The temporal trend of the growing season SPEI and SWC are shown in Figure 3. In general, the SPEI and SWC appeared as predominantly positive and negative trends, respectively, with the former accounting for 63.2% (9.3% of the pixels were significant) and the latter for 56.4% (23.4% of the pixels were significant). The pixels with increased SPEI values were concentrated in eastern North America, the Siberian plains of western Russia, and western South Africa, while the decreasing pixels were located in the plains of Eastern Europe, southern Siberia, the subtropical regions of China, and the central regions of South America (Figure 3a). As for the SWC (Figure 3b), the areas with increasing pixel values were mainly in North America and parts of Russia, while other areas such as the plains of Eastern Europe, southern Siberia, and central Africa were where the SWC decreases.
To further clarify the relationship between the LAI, ET, and SWC, we performed the correlation analysis based on the ten-year moving window averages. As a whole, the positive correlation pixels for the LAI and SWC (Figure 4a) accounted for 53.8% (29.5% of the pixels were significant), mainly distributed in the plains of Eastern Europe, southern Siberia, the subtropics of China, and parts of the Amazon. In comparison, the negatively correlated pixels mainly occurred in the Siberian plains of western Russia, western North America, central Africa, and parts of South America. The proportion of significantly negatively correlated pixels was relatively small, only occupying 23.6% of the study area. We also observed that about 50.1% (27.5% of the pixels were significant) of the pixels displayed a positive correlation between the ET and SWC (Figure 4b), most of them distributed in the plains of Eastern Europe, eastern Russia, central Africa, and parts of the Amazon. For those negatively correlated pixels, they were mainly located in the Siberian Plain in western Russia, eastern and southwestern China, and parts of the Amazon.

4. Discussion

Overall, the response of the forest LAI and ET to the VPD varied with the spatial water gradients. The VPD may also indicate atmospheric dryness. Increased atmospheric water demand caused by an increasing VPD reduces plant photosynthesis and transpiration by controlling the stomatal activity and xylem conductance [14,30]. A typical plant response to an increasing VPD is to close the stomata to minimize the water loss and avoid excessive water tension in the xylem at the expense of reducing or stopping photosynthesis [5,31]. This negative response of plant photosynthesis and transpiration to an increasing VPD has always been observed in water-limited regions [4,5]. This is because, in these regions, xeric species tend to adopt a more conservative sequence to prevent severe tissue damage through tighter stomatal regulation and higher resistance to embolism [32]. In contrast, the LAI and ET can resist the atmospheric dryness caused by an increasing VPD across the mostly forest regions, especially for the water-rich regions.

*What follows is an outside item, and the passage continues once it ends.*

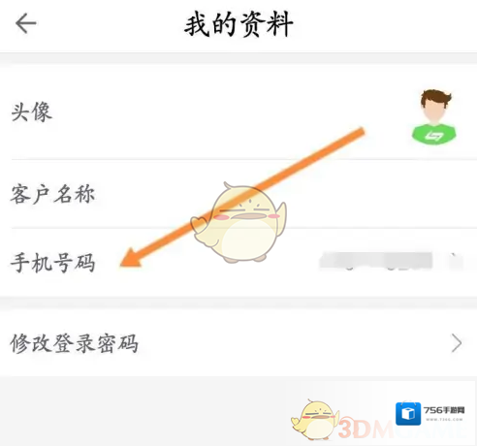Click the duck mascot in the screen center
Image resolution: width=477 pixels, height=446 pixels.
[x=239, y=222]
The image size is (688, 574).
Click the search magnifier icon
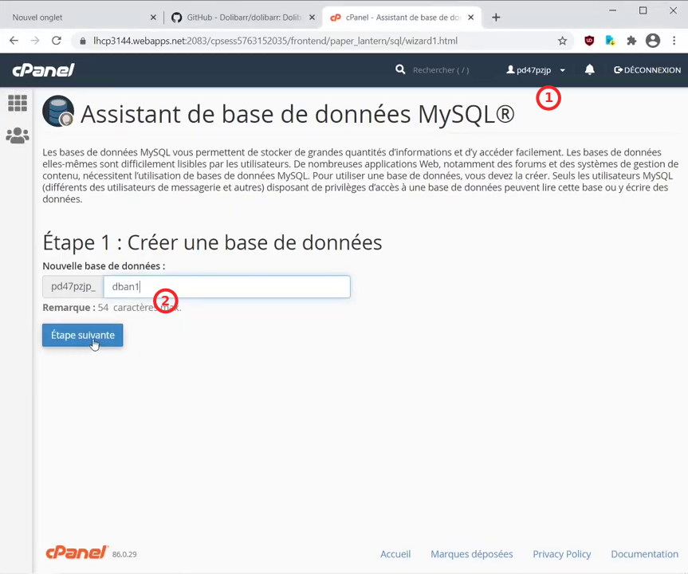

Most forests are distributed in water-rich regions. Although annual precipitation in most boreal forest regions is always less than 500 mm, they are not water-limited due to the high soil water-holding capacity of high soil organic matter [33] and low water loss under thermal constraint. Mesic species adopt a riskier sequence through looser stomatal regulation to maximize carbon uptake at the expense of hydraulic safety [32]. Plant root systems could partly determine how a certain soil water availability is translated into leaf water potential, which is strongly correlated with stomatal activity [34].Forests can extract deeper soil water through vigorous root systems and allow them to maintain higher leaf water potential and stomatal openness under dryness stress (such as under a VPD) [7,19]. In addition, the subtropical and tropical forests always have light limitations and thus plants could tend to maintain their stomata openness at the cost of water loss in response to an increasing VPD [7,35]. Furthermore, new leaves have a higher photosynthetic capacity than the leaves they replaced in the dry season, compensating for the negative stomatal response to increased dryness [15]. In line with our study, a recent global study also has shown that the VPD has weakly negative or even positive impacts on vegetation productivity in most of boreal southern China, India, and tropical rainforests [16].

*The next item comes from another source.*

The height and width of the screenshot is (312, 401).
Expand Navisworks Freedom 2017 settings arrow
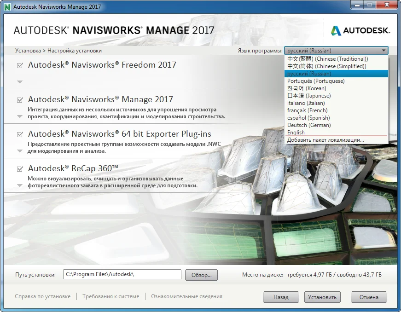[x=20, y=82]
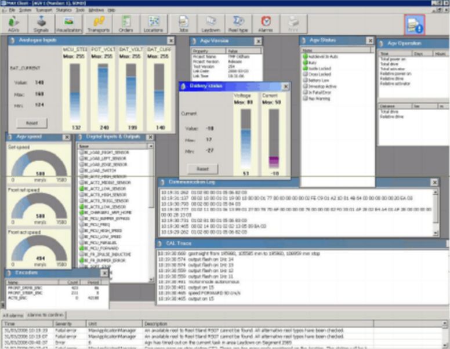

In contrast, there is a significant negative response of ET and the LAI to the VPD in the seasonally dry regions of forests. Although these forest regions are always classified as water-rich regions, the seasonal dryness could lead to the negative response of the LAI and ET to the VPD. The majority of seasonally dry ecosystems become more isohydric during the sunnier and drier seasons, as they are most at risk of hydraulic failure [18,19]. Like other forests in the water-rich regions, forests could also utilize soil water via deep roots to resist the atmospheric water deficits [36], but forests may restrain stomatal activity to avoid hydraulic failure as the SWC continues to decrease during the dry seasons [7]. Similar to seasonal drought regions, tropical forests also experience seasonal dryness, whereas their co-variation patterns are different. Except for the plant water use strategy and soil water conditions, these differences could also be attributed to plant phenology developments. Certainly, we expect that future research combining multiple factors (water use strategy, phenology developments, water availability, etc.) is urgently needed to help shed light on these differences.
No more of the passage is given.